What the task requires » Start to finish, copy the data exactly.

Stored items »
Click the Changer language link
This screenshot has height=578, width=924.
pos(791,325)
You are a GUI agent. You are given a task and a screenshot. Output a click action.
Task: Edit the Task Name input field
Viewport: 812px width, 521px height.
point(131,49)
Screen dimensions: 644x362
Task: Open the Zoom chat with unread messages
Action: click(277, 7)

Solution to this exercise »
Click the Changer language link
This screenshot has height=578, width=924.
pos(791,325)
You are a GUI agent. You are given a task and a screenshot. Output a click action.
Task: Edit the Task Name input field
Viewport: 812px width, 521px height.
point(131,49)
Screen dimensions: 644x362
Task: Open the Zoom chat with unread messages
Action: click(277, 7)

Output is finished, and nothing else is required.